David Marsh, chief executive of Babington, a private provider that holds an AEB contract with GMCA,  said he was “really pleased by the support shown by the GMCA to their provider base during this difficult time”.

“This is a really proactive and pragmatic approach and we look forward to hopefully hearing soon about a similar approach towards our national AEB and other contracts to ensure we can support those who really need our support during this difficult time,” he added.

GMCA’s actions are in sharp contrast to the Education and Skills Funding Agency (ESFA), which said in guidance released last month that private providers would only be paid retrospectively for training they have delivered and can evidence, despite committing to continue to pay colleges for the remainder of the academic year.

An ESFA spokesperson confirmed today that they are continuing to fund independent providers only for training they are delivering.

The government has taken “unprecedented” steps to support individuals and businesses affected by coronavirus, the spokesperson said, including the introduction of the furlough scheme and deferring £30 billion in taxes until the end of the financial year.

They added that the ESFA is “continuing to monitor the situation closely and considering any further action which may be required”.

Another combined authority, Cambridgeshire and Peterborough, which has an annual AEB of £12 million, has also revealed this week how it is supporting its five procured providers, which hold contracts totalling £2 million.

The authority will be supporting them on a case-by-case basis, but has promised they will all receive their funding allocations as expected in the coming months.

A spokesperson said two of the five providers need extra support to meet delivery targets, so they can access their allocations, but would not quantify this support. Its three other providers have assured the authority they are still able to deliver training.

This approach varies from that taken by a number of other combined authorities, such as the Greater London Authority, which holds the largest AEB of any combined authority with £306 million and promised advance payments to its private providers, which hold contracts worth £32.5 million, until the end of June.

The West Midlands Combined Authority, which has a £125.6 million AEB and tendered out around £28 million, has also promised to make profiled payments until the end of June, regardless of delivery.

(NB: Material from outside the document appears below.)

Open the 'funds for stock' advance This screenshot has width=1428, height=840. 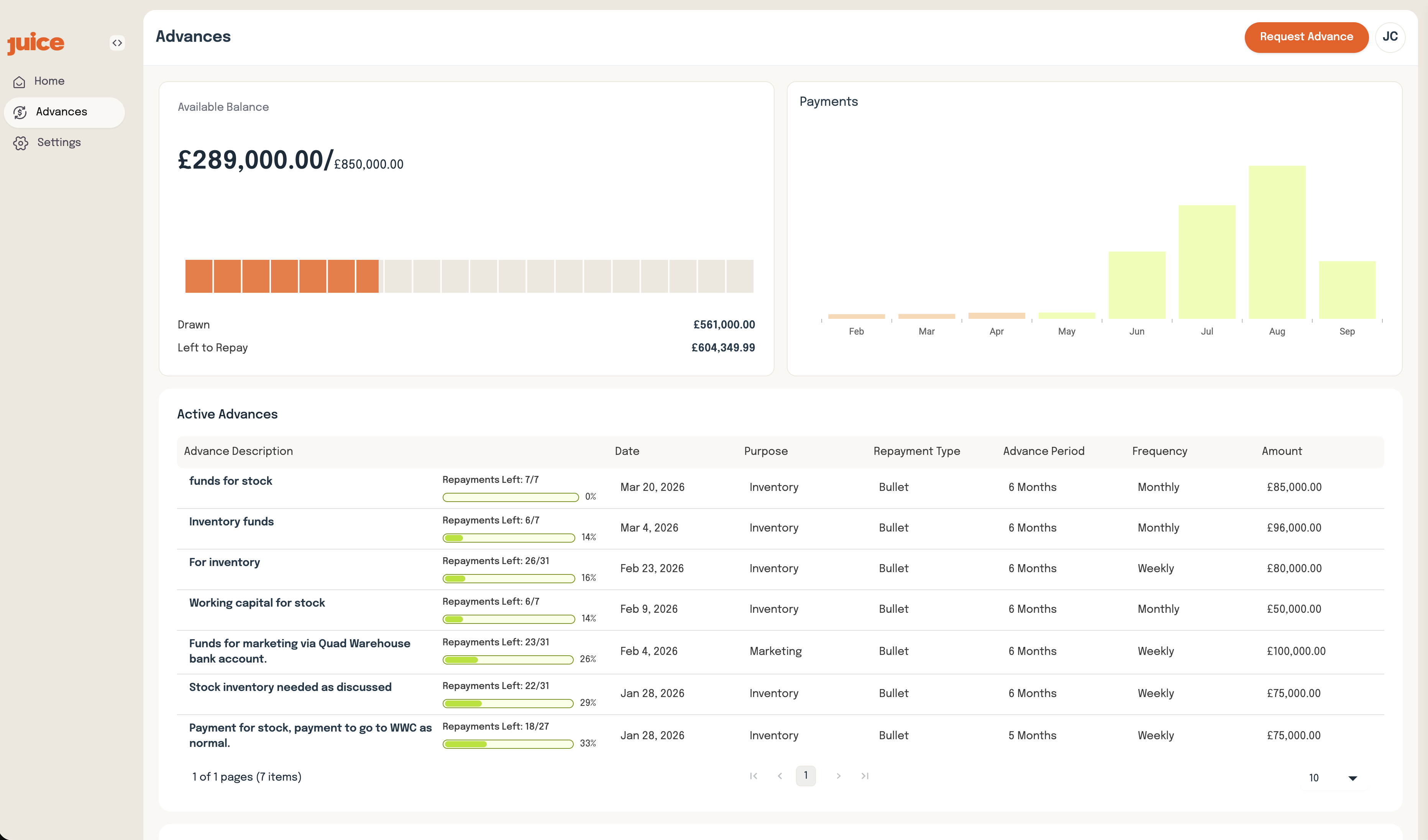click(231, 481)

Liverpool City Region, which also pledged to pay contracted providers 100 per cent of their funding, has said it will be looking to extend the payments to the end of the academic year in July if the government allows it. It holds a £51.3 million adult education budget, of which around £15 million went out to tender.

West of England Combined Authority told FE Week it would pay providers out of its £14.7 million AEB in advance of delivery until the end of the academic year, but did not say how they could commit to this, bearing in mind the Cabinet Office guidelines only goes up to the end of June currently.

Tees Valley Combined Authority pays all of its providers through grants, so they will all be paid their full allocations until the end of 2019/20.